=== Section Start ===
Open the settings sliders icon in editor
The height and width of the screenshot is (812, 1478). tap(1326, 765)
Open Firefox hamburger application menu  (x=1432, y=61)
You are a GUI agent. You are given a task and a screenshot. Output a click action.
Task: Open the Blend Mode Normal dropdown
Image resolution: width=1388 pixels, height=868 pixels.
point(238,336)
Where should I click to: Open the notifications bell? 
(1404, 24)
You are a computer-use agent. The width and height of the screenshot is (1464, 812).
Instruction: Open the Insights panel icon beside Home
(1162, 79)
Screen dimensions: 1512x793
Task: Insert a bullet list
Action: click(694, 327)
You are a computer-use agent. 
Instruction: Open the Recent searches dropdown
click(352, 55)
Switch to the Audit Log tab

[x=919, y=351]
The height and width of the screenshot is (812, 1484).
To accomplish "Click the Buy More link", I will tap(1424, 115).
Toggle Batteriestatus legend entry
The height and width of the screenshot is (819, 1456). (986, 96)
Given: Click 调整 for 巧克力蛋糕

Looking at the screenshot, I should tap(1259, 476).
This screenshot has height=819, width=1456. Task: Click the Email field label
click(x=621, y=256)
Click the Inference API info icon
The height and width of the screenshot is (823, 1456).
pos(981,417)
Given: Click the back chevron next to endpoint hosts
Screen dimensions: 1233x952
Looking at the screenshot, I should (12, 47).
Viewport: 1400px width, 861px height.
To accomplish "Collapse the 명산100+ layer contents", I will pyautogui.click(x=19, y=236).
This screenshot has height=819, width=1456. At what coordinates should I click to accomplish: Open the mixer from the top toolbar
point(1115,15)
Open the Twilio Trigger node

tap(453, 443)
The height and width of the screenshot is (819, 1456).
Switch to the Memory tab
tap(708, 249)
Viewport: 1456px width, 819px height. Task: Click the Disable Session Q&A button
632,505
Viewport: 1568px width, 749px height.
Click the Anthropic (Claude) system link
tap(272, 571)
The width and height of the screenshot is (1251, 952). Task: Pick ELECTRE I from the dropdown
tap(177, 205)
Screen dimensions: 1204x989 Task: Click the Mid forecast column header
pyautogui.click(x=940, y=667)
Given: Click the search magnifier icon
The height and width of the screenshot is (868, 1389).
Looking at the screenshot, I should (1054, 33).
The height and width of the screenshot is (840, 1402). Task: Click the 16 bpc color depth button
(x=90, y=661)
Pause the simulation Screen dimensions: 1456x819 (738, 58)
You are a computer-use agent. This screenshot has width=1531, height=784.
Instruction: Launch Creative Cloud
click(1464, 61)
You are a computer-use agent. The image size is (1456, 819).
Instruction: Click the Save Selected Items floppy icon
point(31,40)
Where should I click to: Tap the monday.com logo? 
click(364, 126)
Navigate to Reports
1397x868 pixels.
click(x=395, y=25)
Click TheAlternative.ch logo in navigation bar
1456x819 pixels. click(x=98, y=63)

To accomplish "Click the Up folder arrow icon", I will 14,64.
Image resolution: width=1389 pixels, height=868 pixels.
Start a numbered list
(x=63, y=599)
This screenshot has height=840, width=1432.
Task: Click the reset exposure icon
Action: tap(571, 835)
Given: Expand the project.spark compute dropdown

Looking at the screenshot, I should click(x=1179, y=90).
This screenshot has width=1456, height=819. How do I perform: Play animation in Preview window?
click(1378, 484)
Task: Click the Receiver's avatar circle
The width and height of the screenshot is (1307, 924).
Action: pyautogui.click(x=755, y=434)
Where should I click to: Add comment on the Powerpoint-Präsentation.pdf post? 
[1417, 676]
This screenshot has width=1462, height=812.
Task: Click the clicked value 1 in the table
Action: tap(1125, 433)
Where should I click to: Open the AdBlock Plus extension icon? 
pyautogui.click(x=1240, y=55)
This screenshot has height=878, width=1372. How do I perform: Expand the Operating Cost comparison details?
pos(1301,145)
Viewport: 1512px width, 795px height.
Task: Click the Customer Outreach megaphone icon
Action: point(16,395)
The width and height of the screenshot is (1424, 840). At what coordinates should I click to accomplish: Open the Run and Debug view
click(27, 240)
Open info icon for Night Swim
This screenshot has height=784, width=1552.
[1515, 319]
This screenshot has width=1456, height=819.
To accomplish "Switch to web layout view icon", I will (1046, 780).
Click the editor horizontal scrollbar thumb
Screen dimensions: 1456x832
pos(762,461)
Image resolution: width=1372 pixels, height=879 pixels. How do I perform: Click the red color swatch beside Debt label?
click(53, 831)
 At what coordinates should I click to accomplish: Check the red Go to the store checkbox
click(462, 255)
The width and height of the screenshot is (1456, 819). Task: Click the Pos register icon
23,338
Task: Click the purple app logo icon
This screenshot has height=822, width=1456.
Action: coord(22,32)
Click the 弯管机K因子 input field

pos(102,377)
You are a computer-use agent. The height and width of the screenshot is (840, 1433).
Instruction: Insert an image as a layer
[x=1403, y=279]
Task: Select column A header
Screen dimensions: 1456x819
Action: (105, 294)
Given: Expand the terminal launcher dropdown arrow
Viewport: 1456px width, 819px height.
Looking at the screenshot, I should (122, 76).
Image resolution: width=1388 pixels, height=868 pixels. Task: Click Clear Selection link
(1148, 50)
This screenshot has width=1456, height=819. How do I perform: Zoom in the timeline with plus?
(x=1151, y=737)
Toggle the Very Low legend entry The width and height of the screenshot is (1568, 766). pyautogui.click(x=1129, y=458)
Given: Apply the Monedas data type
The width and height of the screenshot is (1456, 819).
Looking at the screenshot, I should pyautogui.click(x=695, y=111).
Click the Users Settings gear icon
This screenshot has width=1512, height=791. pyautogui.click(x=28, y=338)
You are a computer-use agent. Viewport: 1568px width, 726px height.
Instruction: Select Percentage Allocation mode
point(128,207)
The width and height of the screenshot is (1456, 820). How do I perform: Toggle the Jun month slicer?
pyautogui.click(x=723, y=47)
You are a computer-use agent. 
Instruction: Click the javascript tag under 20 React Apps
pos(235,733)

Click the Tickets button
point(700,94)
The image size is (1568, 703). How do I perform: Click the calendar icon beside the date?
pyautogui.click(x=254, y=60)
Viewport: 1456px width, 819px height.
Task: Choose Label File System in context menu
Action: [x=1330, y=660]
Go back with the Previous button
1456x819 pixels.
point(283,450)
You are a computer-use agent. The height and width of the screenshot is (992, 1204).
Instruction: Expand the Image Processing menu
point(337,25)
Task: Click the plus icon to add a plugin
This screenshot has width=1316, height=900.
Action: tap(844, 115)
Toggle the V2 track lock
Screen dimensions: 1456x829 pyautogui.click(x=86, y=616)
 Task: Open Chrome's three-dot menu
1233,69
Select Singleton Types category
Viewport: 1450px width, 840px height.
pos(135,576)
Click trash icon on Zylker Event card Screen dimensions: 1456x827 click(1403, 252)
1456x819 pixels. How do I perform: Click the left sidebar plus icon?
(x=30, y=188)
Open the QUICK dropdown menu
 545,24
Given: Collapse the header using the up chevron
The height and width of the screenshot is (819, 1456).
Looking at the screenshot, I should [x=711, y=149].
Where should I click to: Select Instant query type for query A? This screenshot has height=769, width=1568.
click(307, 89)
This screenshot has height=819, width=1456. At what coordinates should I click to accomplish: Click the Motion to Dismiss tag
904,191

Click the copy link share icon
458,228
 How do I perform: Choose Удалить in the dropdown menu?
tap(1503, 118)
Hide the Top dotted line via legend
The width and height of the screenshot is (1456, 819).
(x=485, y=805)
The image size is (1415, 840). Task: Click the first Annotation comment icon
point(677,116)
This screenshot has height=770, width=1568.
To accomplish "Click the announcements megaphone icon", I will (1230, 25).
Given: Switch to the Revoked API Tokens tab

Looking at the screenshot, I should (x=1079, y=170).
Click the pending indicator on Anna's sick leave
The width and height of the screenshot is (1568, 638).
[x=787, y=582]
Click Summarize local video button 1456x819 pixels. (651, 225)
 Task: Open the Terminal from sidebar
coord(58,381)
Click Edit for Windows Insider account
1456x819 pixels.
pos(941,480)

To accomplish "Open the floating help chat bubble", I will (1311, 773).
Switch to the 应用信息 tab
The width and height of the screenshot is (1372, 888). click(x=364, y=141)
=== Section End ===
→ Task objective:
Take the lines above from the one containing "The height and width of the screenshot is (840, 1402)." down to the one containing "You are a computer-use agent. The image", and transcribe them exactly, both ends included.

→ Solution:
The height and width of the screenshot is (840, 1402). Task: Click the 16 bpc color depth button
(x=90, y=661)
Pause the simulation Screen dimensions: 1456x819 (738, 58)
You are a computer-use agent. This screenshot has width=1531, height=784.
Instruction: Launch Creative Cloud
click(1464, 61)
You are a computer-use agent. The image size is (1456, 819).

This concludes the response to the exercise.